▶ _What to produce_
Look through the entries below and show every line containing the word "dropdown".

┌─ Records for this task

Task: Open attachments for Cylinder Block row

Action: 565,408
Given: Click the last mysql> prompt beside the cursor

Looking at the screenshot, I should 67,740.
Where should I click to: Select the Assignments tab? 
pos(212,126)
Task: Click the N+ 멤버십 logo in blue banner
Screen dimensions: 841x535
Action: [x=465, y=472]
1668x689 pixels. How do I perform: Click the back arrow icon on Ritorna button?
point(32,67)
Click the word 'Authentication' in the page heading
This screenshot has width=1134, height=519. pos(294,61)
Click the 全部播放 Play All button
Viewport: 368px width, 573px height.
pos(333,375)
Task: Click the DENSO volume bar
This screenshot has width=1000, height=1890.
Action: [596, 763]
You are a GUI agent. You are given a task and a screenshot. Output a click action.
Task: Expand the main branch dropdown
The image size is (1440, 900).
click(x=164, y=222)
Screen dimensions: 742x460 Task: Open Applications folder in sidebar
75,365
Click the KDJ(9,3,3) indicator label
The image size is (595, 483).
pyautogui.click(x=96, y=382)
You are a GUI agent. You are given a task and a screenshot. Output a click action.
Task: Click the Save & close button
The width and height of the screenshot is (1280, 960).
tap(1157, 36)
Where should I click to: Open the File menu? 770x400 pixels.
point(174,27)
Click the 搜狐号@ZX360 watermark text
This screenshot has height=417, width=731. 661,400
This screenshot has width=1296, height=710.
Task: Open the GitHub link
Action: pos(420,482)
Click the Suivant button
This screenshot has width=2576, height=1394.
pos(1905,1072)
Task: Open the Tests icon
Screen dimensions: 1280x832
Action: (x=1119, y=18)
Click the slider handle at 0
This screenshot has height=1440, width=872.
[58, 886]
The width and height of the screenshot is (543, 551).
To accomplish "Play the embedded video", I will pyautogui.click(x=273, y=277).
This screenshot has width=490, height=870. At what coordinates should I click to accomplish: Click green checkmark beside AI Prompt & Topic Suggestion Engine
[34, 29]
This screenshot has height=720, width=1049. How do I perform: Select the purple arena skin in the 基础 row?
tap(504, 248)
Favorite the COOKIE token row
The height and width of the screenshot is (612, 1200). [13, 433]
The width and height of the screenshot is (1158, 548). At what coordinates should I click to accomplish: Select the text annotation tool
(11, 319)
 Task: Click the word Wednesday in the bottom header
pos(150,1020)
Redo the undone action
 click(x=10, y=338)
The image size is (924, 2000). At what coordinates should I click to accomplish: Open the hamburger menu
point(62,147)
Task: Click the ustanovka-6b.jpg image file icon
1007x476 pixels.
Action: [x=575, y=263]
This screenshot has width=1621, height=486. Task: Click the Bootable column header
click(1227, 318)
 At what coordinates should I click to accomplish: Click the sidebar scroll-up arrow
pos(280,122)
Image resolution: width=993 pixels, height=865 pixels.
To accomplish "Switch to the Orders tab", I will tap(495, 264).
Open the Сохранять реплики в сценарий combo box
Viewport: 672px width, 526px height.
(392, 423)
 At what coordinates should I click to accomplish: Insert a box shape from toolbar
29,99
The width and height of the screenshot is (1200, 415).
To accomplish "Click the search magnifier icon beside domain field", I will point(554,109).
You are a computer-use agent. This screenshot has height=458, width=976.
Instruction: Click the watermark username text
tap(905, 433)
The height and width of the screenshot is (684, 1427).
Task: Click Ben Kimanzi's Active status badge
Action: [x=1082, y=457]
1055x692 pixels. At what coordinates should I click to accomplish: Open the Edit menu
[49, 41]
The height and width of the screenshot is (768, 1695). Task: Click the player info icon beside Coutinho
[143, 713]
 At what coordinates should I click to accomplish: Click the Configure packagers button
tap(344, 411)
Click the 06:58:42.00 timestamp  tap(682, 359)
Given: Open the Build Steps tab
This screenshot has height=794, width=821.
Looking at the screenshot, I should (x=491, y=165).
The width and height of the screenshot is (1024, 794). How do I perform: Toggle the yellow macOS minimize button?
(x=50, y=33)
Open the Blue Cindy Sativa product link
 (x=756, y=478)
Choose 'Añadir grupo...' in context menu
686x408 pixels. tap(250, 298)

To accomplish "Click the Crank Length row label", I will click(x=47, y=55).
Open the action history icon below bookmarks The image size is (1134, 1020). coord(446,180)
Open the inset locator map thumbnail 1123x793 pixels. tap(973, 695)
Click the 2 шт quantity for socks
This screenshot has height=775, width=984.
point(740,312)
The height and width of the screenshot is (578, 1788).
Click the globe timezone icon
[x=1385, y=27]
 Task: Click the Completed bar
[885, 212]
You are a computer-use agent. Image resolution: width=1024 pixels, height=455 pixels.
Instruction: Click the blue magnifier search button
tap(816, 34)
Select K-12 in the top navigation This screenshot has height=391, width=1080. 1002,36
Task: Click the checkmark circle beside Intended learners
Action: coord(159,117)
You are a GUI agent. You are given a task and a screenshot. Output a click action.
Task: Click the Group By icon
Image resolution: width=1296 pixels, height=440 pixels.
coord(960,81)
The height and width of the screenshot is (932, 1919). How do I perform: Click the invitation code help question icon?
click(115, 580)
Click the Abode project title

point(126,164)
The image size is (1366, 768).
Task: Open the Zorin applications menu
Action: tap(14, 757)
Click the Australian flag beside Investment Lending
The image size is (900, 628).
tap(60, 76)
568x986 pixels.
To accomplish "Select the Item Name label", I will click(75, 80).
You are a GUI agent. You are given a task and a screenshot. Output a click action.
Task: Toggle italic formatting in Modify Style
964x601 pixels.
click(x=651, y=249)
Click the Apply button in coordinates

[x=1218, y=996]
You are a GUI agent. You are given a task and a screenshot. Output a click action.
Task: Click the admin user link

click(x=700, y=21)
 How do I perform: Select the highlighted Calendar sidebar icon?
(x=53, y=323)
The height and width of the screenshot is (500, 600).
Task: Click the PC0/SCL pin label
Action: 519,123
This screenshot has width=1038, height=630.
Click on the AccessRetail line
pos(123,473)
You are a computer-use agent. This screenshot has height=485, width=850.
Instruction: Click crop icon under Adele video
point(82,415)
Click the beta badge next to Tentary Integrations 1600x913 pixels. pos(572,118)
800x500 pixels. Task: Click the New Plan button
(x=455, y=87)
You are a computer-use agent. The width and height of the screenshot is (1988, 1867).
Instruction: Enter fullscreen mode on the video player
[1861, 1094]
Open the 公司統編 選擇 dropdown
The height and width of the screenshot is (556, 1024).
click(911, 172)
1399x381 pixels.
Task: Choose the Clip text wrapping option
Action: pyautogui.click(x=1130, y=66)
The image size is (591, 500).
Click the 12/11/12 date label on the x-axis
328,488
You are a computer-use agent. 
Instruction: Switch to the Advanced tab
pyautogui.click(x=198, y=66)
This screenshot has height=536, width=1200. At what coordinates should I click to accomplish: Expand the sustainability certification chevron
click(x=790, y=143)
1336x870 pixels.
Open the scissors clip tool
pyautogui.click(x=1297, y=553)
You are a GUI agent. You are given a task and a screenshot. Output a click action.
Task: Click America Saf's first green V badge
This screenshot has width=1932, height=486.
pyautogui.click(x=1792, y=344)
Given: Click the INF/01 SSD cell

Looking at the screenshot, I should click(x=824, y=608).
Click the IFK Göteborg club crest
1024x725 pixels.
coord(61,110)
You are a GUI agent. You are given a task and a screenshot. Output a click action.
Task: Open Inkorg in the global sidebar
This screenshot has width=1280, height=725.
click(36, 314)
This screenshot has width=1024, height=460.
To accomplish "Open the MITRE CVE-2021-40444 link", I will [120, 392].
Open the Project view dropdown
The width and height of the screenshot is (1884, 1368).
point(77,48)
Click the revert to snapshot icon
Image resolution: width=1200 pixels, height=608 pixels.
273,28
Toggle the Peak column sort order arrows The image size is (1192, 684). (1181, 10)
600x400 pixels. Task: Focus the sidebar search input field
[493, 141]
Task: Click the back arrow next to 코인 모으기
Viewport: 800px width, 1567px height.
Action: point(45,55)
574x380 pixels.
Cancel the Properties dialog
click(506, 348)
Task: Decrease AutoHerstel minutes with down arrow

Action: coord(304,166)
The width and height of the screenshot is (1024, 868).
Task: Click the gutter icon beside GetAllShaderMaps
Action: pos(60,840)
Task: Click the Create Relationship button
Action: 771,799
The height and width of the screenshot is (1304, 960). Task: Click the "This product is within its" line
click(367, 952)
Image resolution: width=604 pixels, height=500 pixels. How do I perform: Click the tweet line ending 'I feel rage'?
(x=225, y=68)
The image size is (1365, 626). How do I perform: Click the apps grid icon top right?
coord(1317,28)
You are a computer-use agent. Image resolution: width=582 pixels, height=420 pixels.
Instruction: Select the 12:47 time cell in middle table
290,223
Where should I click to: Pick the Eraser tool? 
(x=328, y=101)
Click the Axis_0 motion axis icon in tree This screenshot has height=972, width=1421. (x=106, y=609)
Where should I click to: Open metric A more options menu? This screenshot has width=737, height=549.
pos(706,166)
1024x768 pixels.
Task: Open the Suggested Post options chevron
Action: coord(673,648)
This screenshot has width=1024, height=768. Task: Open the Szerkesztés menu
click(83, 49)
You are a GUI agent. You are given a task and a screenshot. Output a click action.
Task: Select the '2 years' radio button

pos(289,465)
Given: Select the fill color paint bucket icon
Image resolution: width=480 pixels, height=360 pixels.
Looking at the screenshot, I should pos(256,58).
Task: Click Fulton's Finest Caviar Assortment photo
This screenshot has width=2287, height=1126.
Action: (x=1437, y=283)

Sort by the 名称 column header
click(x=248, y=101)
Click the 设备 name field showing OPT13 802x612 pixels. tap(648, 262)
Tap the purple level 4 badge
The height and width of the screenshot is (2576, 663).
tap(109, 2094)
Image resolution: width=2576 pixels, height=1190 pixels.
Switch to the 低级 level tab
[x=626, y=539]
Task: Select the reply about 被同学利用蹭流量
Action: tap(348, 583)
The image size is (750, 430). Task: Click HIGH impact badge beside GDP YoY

└─

▶ _Exercise output_
Task: Expand the main branch dropdown
Open the 公司統編 選擇 dropdown
Open the Project view dropdown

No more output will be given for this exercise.